→ **WHAT IS REQUIRED**
Find the line holding "[YouTube Classic] (625, 2154)" in the entries below. Give it again exactly, along with every line after it up to and including the line holding "Recipe finder (142, 2403)".

→ **THE RECORDS**
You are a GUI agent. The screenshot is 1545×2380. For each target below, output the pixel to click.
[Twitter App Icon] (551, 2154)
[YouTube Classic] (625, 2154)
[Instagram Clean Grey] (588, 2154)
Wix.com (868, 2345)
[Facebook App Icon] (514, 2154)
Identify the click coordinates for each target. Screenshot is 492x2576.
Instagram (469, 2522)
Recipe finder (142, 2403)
---
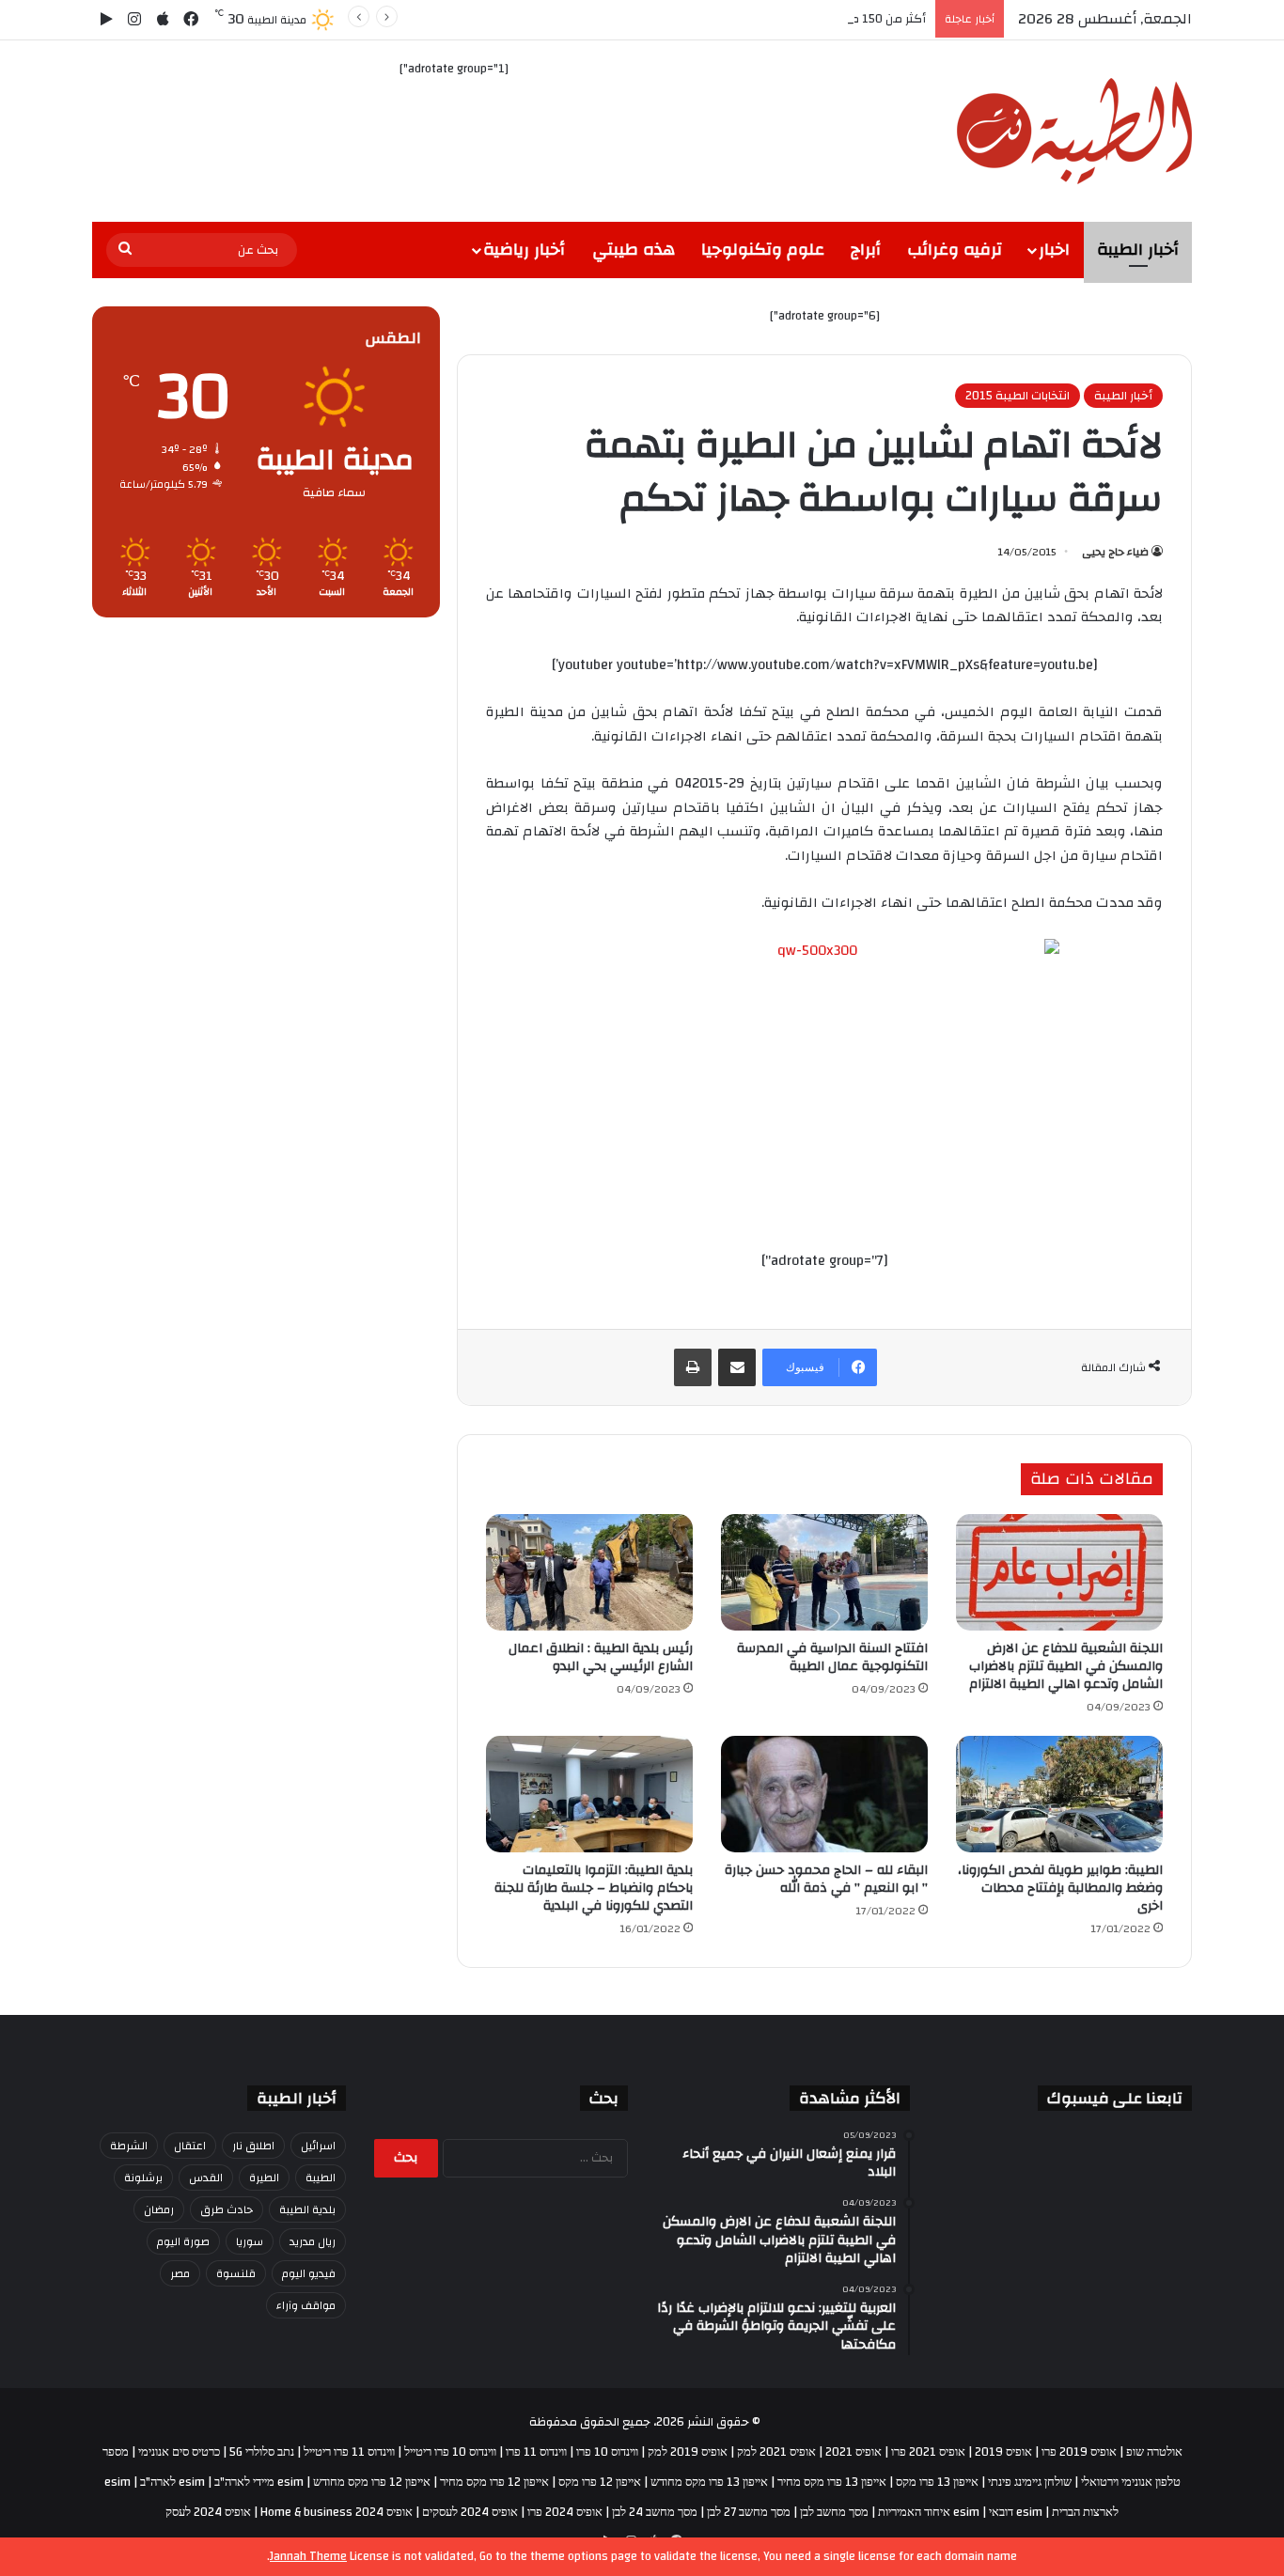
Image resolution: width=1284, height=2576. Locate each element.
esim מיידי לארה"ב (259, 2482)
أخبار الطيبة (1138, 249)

→ **FINAL ANSWER**
[YouTube Classic] (625, 2154)
[Instagram Clean Grey] (588, 2154)
Wix.com (868, 2345)
[Facebook App Icon] (514, 2154)
Identify the click coordinates for each target. Screenshot is 492x2576.
Instagram (469, 2522)
Recipe finder (142, 2403)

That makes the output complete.